Nic Jacobs

No. 85
- Position: Tight end

Personal information
- Born: October 13, 1991 (age 34) Many, Louisiana, U.S.
- Listed height: 6 ft 5 in (1.96 m)
- Listed weight: 295 lb (134 kg)

Career information
- High school: Many
- College: McNeese State
- NFL draft: 2014: undrafted

Career history
- New Orleans Saints (2014)*; Jacksonville Jaguars (2014–2015); Baltimore Ravens (2016)*;
- * Offseason or practice squad member only

Career NFL statistics
- Receptions: 3
- Receiving yards: 22
- Receiving touchdowns: 1
- Stats at Pro Football Reference

= Nic Jacobs =

American football player (born 1991)

Nicholas Cozat Marquis Jacobs (born October 13, 1991) is an American former professional football player who was a tight end in the National Football League (NFL). He was signed as an undrafted free agent by the New Orleans Saints after the 2014 NFL draft.
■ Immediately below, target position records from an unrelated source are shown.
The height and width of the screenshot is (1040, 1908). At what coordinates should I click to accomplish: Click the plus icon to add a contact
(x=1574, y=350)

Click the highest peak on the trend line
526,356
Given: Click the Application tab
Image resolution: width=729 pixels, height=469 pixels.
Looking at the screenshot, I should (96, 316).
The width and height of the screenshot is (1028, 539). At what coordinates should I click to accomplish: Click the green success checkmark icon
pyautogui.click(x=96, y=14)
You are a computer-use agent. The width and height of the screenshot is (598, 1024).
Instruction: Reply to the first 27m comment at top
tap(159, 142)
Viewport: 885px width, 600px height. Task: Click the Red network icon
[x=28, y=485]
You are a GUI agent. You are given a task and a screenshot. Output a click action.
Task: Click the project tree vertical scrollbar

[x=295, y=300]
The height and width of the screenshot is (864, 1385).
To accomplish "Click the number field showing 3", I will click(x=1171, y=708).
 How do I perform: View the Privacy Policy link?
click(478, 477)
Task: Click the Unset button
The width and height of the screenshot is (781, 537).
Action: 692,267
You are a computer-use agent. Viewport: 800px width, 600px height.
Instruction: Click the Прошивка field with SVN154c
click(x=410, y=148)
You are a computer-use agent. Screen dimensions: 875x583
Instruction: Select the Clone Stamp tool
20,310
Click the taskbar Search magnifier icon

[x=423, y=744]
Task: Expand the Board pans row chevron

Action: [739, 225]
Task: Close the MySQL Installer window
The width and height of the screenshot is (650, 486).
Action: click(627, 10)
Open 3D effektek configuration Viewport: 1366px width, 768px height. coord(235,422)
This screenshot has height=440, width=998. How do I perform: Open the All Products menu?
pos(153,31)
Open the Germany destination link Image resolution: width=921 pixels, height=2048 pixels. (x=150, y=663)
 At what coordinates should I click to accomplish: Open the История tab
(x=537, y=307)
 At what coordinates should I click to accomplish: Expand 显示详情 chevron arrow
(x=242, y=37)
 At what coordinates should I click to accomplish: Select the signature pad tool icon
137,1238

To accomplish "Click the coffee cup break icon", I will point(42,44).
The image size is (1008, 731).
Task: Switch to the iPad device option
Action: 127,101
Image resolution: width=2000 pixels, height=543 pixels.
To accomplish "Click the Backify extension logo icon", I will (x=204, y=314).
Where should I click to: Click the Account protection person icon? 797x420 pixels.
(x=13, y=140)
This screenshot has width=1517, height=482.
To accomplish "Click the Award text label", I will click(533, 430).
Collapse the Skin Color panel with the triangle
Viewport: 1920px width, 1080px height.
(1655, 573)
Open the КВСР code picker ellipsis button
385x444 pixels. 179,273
He played college football for the McNeese State Cowboys, after transferring from the LSU Tigers.

==Professional career==

===New Orleans Saints===
Following the 2014 NFL draft, Jacobs was signed by the New Orleans Saints as an undrafted free agent. He was signed to their practice squad on September 1, 2014.

===Jacksonville Jaguars===
On September 23, 2014, Jacobs was signed to the Jacksonville Jaguars 53-man roster. On August 30, 2016, he was released by the Jaguars.

===Baltimore Ravens===
On November 2, 2016, Jacobs was signed to the Baltimore Ravens' practice squad but was released three days later.